## Brief
Retype the entries below word for word, from their first line through the line that contains "The height and width of the screenshot is (812, 1511).", inclusive.
##### Exercise materials #####
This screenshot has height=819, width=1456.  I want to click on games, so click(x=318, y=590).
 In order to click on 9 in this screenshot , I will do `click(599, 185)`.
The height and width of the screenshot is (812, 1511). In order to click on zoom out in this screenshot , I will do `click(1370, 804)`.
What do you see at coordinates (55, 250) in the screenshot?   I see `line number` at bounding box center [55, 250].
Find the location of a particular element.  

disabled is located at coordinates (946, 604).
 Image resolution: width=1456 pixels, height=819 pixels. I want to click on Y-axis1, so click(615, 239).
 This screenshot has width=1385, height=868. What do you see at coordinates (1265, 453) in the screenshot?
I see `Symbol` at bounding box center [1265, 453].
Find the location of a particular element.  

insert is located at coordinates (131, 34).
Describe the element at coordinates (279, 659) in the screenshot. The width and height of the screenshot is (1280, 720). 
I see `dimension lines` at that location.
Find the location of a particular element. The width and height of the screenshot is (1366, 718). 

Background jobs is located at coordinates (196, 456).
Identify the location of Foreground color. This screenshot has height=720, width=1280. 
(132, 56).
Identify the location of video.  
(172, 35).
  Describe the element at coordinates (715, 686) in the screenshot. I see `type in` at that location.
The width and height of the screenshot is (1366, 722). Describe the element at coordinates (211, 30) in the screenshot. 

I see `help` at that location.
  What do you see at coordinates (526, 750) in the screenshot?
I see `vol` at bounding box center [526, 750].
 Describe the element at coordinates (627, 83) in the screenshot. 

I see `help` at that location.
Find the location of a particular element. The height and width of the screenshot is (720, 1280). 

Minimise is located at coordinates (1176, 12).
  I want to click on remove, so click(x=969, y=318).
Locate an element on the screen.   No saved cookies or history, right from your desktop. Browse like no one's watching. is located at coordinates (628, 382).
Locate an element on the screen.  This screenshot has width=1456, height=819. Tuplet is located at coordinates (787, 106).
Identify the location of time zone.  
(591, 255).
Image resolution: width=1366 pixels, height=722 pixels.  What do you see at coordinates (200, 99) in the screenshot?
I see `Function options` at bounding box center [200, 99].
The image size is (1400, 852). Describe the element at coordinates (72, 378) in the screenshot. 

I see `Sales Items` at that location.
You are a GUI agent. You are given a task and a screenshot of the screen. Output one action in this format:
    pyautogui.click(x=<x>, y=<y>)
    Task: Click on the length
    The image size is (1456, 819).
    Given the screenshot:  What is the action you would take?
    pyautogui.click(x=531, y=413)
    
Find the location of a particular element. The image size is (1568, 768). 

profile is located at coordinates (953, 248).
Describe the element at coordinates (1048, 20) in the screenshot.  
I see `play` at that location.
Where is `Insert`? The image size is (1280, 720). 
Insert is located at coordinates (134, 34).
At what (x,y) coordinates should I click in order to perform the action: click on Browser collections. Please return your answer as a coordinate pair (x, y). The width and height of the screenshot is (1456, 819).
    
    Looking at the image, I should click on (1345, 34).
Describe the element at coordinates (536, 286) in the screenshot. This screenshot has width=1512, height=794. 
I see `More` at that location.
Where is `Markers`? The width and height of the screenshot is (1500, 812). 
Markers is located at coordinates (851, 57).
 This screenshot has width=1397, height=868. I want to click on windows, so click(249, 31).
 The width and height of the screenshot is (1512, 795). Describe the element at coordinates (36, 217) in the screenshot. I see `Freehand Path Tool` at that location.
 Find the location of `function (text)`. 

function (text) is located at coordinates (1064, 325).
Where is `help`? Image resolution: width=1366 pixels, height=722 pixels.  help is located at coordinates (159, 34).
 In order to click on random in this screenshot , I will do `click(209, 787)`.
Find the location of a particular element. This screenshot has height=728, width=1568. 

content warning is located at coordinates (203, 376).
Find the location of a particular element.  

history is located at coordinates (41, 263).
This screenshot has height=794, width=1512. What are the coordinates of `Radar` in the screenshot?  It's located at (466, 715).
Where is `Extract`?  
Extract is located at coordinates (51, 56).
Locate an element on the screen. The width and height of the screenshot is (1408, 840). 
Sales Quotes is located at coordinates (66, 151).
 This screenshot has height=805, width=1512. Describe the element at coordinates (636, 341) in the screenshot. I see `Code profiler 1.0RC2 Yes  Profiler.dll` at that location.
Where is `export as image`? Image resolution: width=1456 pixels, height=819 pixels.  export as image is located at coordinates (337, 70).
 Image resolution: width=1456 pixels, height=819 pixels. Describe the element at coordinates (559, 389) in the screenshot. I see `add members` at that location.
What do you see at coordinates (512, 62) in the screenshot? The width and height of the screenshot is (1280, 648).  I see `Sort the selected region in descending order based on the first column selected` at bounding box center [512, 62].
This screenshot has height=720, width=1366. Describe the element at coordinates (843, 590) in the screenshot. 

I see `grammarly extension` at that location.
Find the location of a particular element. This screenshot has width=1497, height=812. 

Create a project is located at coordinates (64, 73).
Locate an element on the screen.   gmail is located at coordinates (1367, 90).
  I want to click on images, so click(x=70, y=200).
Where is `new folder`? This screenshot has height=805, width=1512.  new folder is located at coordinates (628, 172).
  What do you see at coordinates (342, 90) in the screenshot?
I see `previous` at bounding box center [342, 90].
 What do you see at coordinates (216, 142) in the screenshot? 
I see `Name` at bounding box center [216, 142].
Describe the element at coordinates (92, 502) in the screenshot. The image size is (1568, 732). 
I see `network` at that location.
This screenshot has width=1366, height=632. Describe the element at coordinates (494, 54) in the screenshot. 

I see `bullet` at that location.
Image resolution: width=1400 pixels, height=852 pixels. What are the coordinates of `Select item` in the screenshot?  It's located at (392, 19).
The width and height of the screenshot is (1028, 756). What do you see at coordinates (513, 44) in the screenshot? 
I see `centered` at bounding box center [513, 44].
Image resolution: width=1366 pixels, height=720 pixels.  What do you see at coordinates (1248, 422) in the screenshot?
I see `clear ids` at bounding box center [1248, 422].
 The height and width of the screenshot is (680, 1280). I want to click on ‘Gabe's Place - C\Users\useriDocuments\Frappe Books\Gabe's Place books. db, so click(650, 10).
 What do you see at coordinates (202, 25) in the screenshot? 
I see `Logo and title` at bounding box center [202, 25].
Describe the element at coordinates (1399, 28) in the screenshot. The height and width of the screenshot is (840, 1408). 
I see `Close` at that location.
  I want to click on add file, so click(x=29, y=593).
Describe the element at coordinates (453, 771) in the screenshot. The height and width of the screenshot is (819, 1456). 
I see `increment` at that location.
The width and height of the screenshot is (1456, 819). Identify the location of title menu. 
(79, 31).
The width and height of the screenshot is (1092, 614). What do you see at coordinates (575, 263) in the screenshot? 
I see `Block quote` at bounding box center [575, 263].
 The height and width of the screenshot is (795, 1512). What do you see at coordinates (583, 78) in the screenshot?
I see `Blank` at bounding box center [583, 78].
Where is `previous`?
#####
## The reply
This screenshot has height=819, width=1456.  I want to click on games, so click(x=318, y=590).
 In order to click on 9 in this screenshot , I will do `click(599, 185)`.
The height and width of the screenshot is (812, 1511). In order to click on zoom out in this screenshot , I will do `click(1370, 804)`.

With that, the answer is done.